In an interview from late September, Zulauf tells James Turk that he is very much a eurosceptic. The external imbalances in the euro zone make the euro an untenable currency union. Like David Blanchflower, Zulauf remarks how markets are leading European policymakers. Zulauf believes that this is what is behind the European bank run now in progress and that this run will eventually put the entire European banking system at risk. This will only be solved after successive crises. Notice that he agrees with me that rising economic nationalism will definitely play a factor here.
Zulauf and Turk also discuss the ECB and the balance sheet problems from buying dodgy assets that I alluded to earlier today. Note that Zulauf says that a central bank can survive without equity capital “in theory” i.e. it could be technically insolvent but that lacks credibility entirely. As Willem Buiter suggests, the ECB would have to be recapitalised in the event of a sovereign default, the reason they are resistant to one in Greece.
Zulauf also explains that austerity will not be enough; he believes governments everywhere will resort to monetisation, effectively a competitive currency devaluation.
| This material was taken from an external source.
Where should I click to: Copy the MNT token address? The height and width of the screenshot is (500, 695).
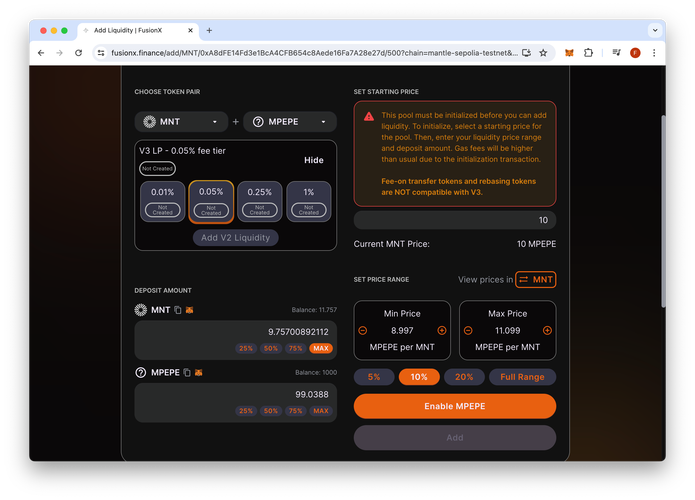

From this interview, it is clear that he sees the Weber and Stark departures from the Bundesbank and the ECB as a sign that the hard money crowd has lost control at the ECB. In fact, he expects enough monetary stimulus that it will lead to continued negative real rates and currency revulsion, pushing gold much higher.
I agree. Regarding the Fed, I said in August:
the Fed is already feeling political heat from its previous policy actions, so it will allow the economy to slip before it embarks on the next round of asset purchases. Therefore, if and when the next recession hits, debt deflation will take hold. The calls for stimulus will be deafening. And because the Fed will have resisted more aggressive prior action, the Fed will then be forced to be extremely aggressive in its policy response. That is when expanding the balance sheet will be a go and the Fed won’t just buy Treasuries, but a lot of other assets too.
Turk and Zulauf also discuss the similarities to 2008. Greece is bigger than Lehman, Zulauf says, So we should expect more market turmoil than in 2008.
Note that Zulauf says, regarding the UK, that while it is clearly not AAA material, the fact that it has currency sovereignty is important in avoiding crisis. However, he believes fiscal austerity at this point in the economic cycle risks “killing the patient” and that the UK is embarking on consolidation at the wrong time. Cutting deficits into the teeth of recession when the private sector is highly indebted INCREASES deficits by inducing crisis that necessitate bailouts and killing demand, causing tax receipts to plunge. Moreover, he says, monetary policy is largely impotent due to the deleveraging attendant with crisis situations due to a high private sector debts.